##### AVAILABLE DATA #####

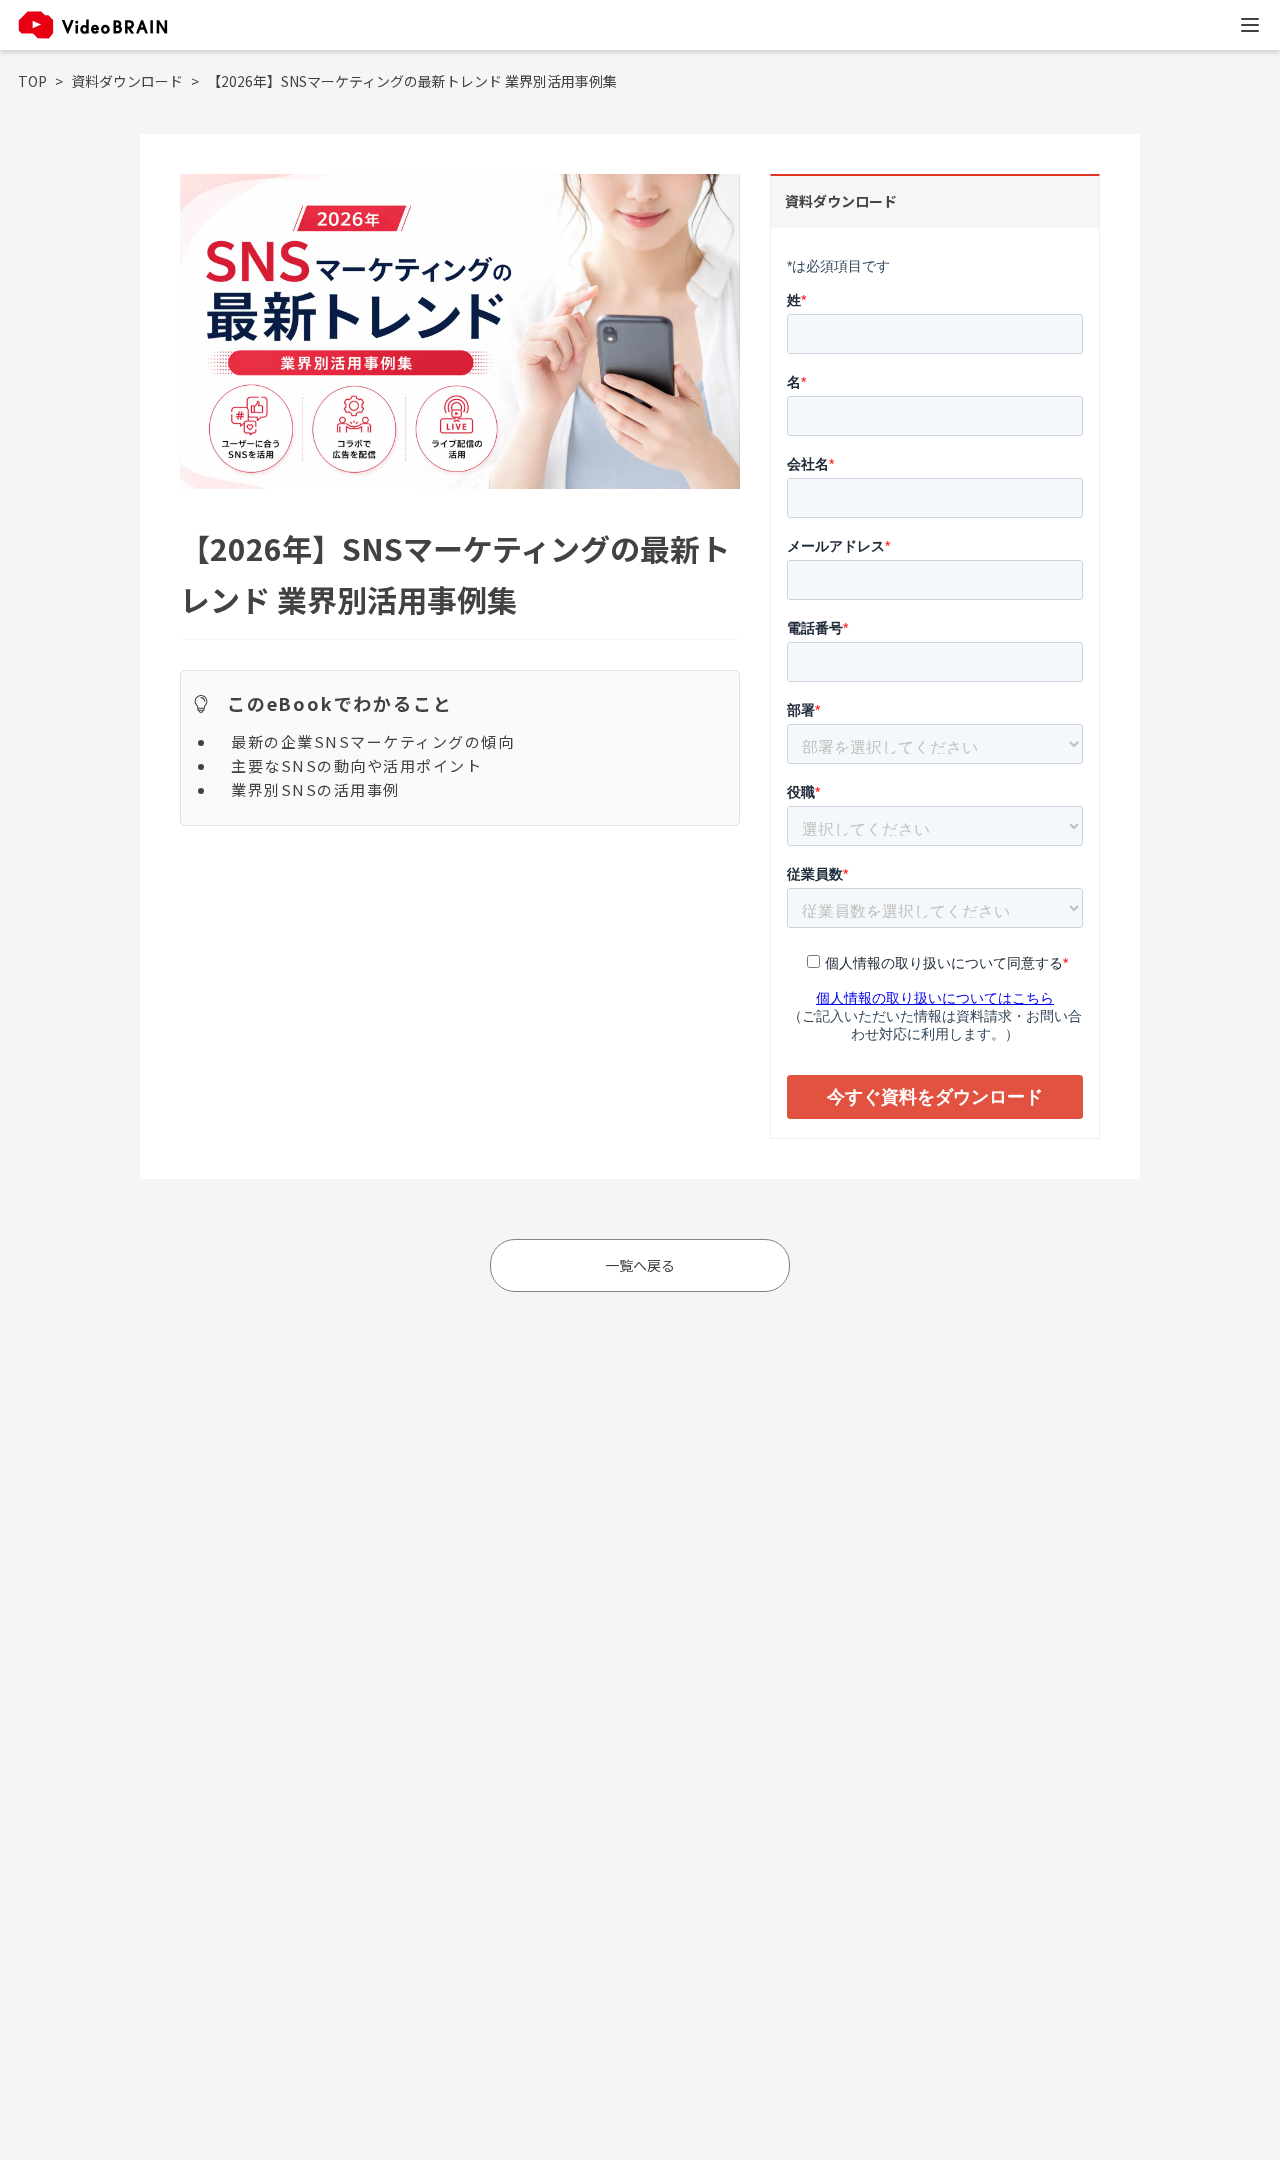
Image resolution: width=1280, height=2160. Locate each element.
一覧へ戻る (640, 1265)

#####
##### AVAILABLE DATA #####

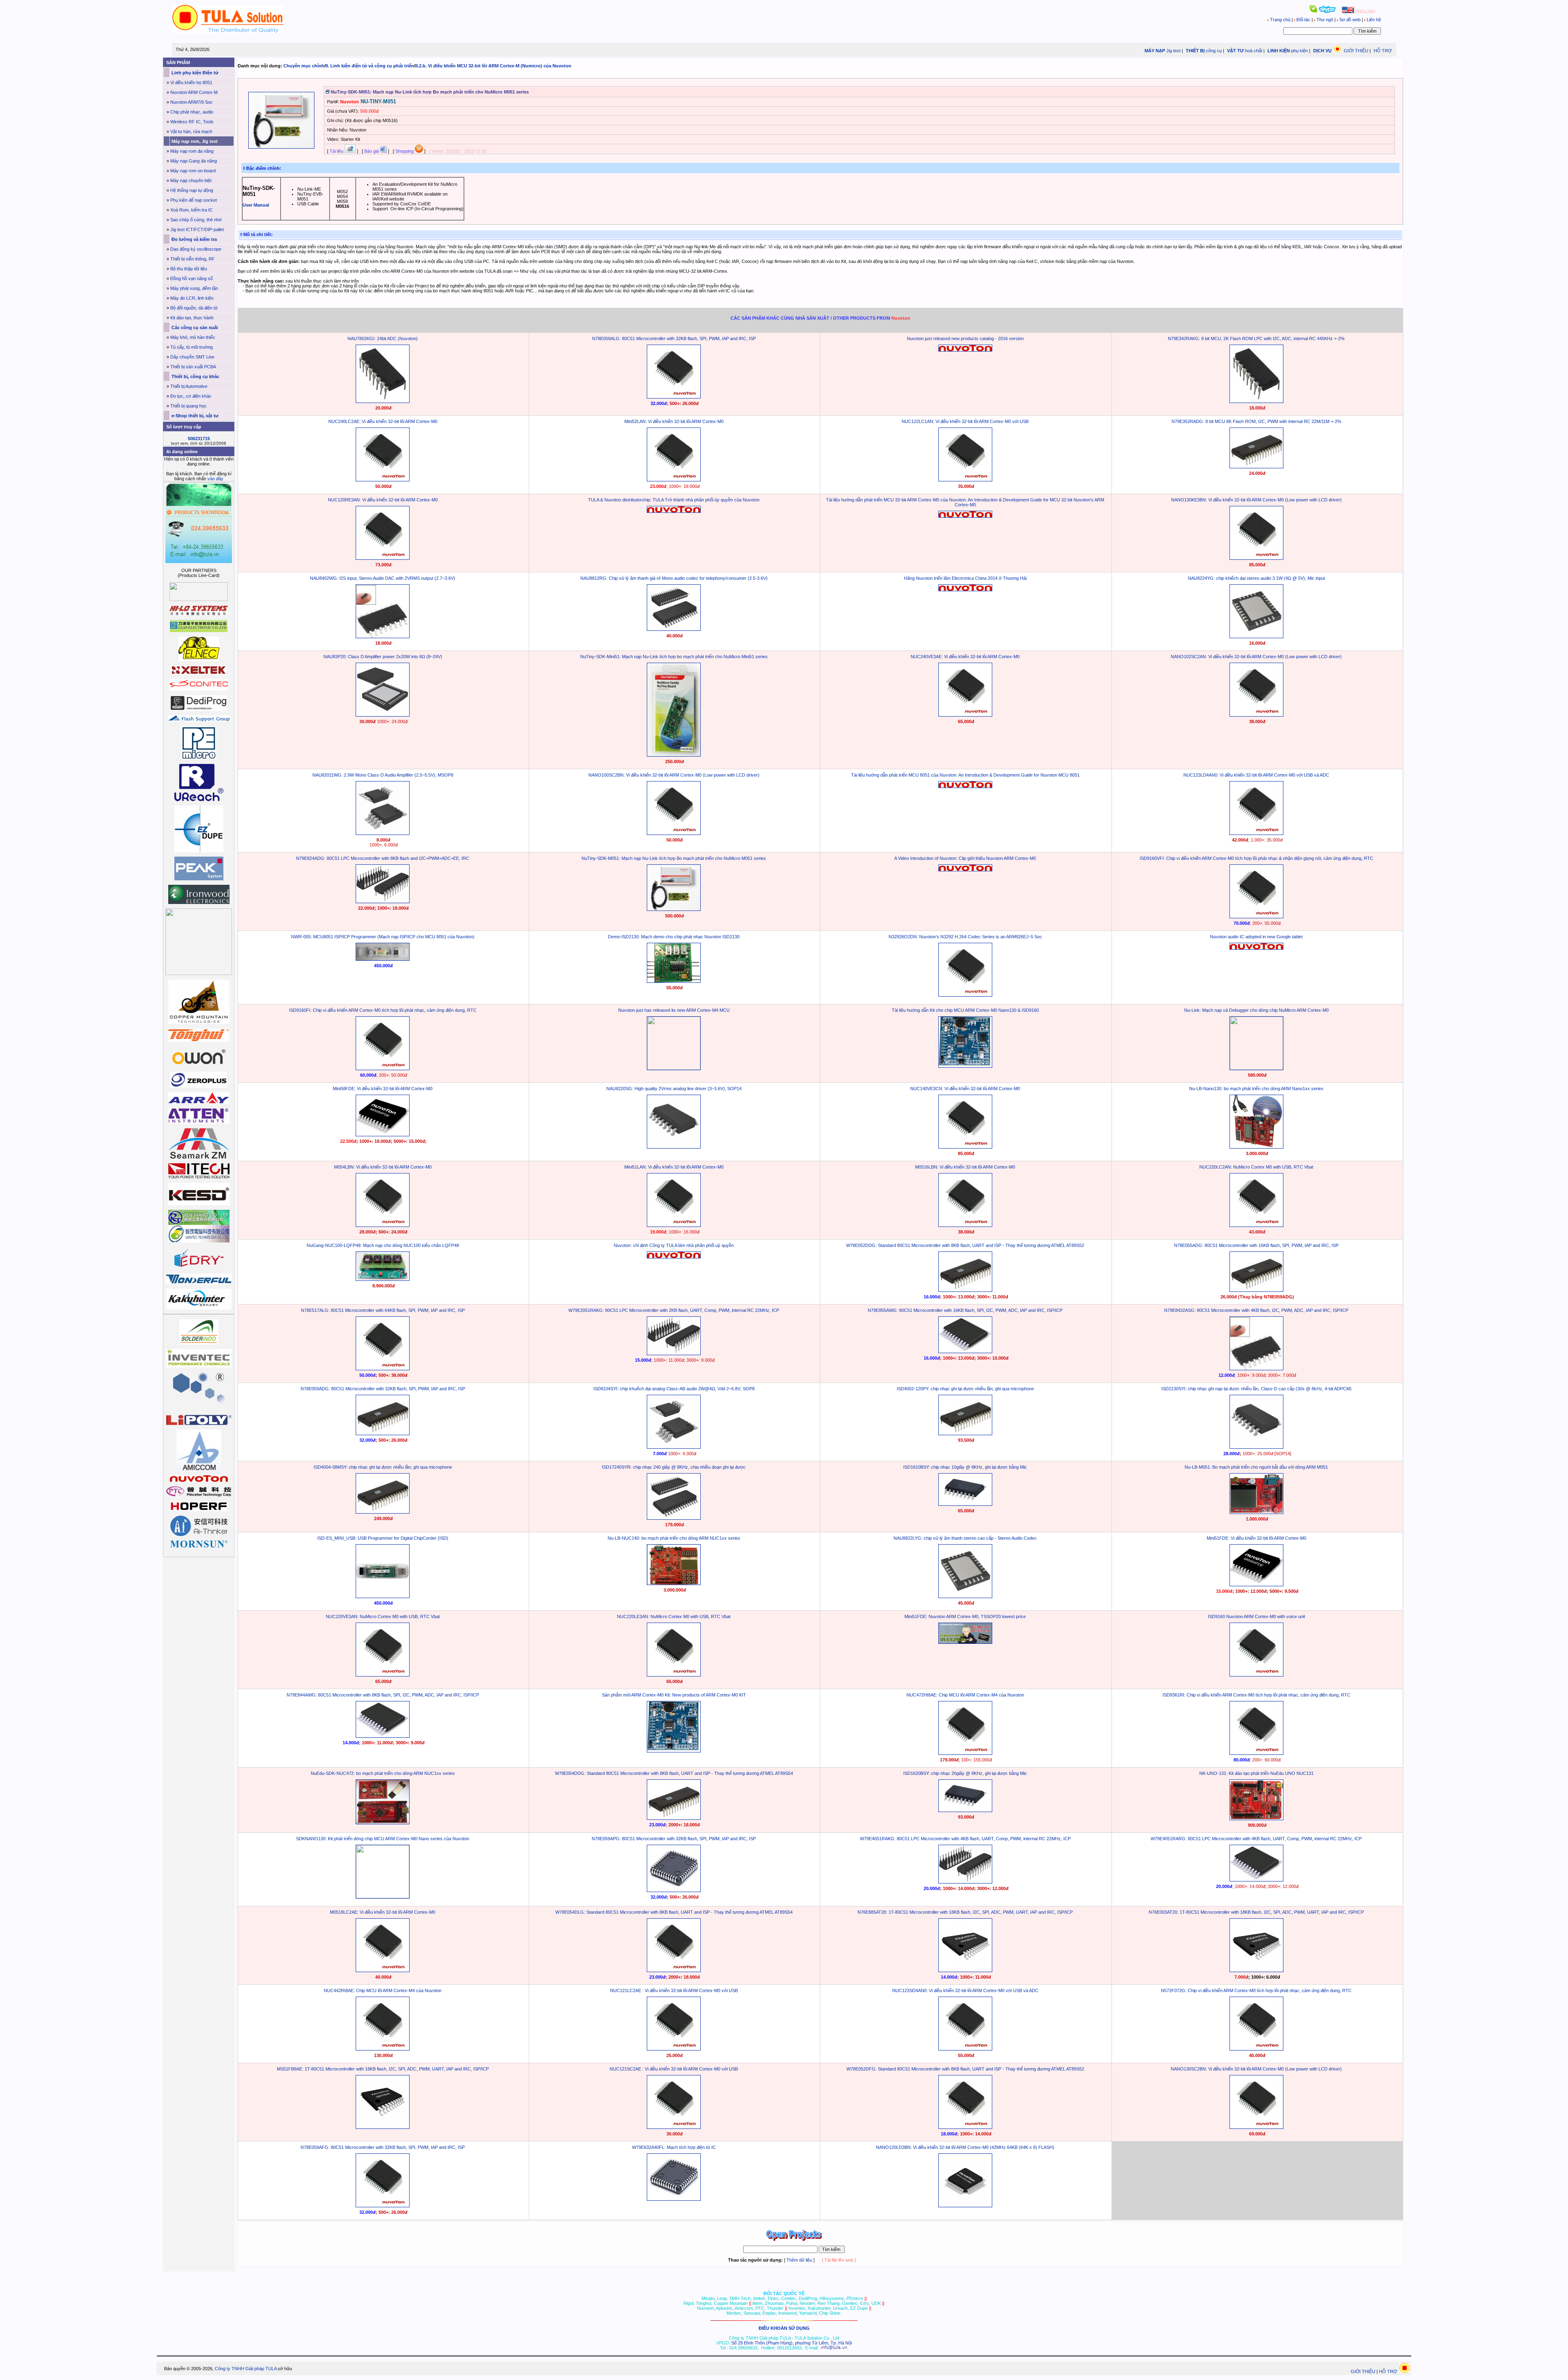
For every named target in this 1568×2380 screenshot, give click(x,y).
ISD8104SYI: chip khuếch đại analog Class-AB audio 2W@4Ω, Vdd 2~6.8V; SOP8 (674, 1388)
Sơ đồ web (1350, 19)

#####

-- PROMPT --
Repeat the entries above verbatim, but only from the line that has "Image resolution: width=1280, height=2160." down to the line that has "一覧へ戻る (640, 1265)", inclusive.

-- ANSWER SECTION --
Image resolution: width=1280, height=2160. Locate each element.
一覧へ戻る (640, 1265)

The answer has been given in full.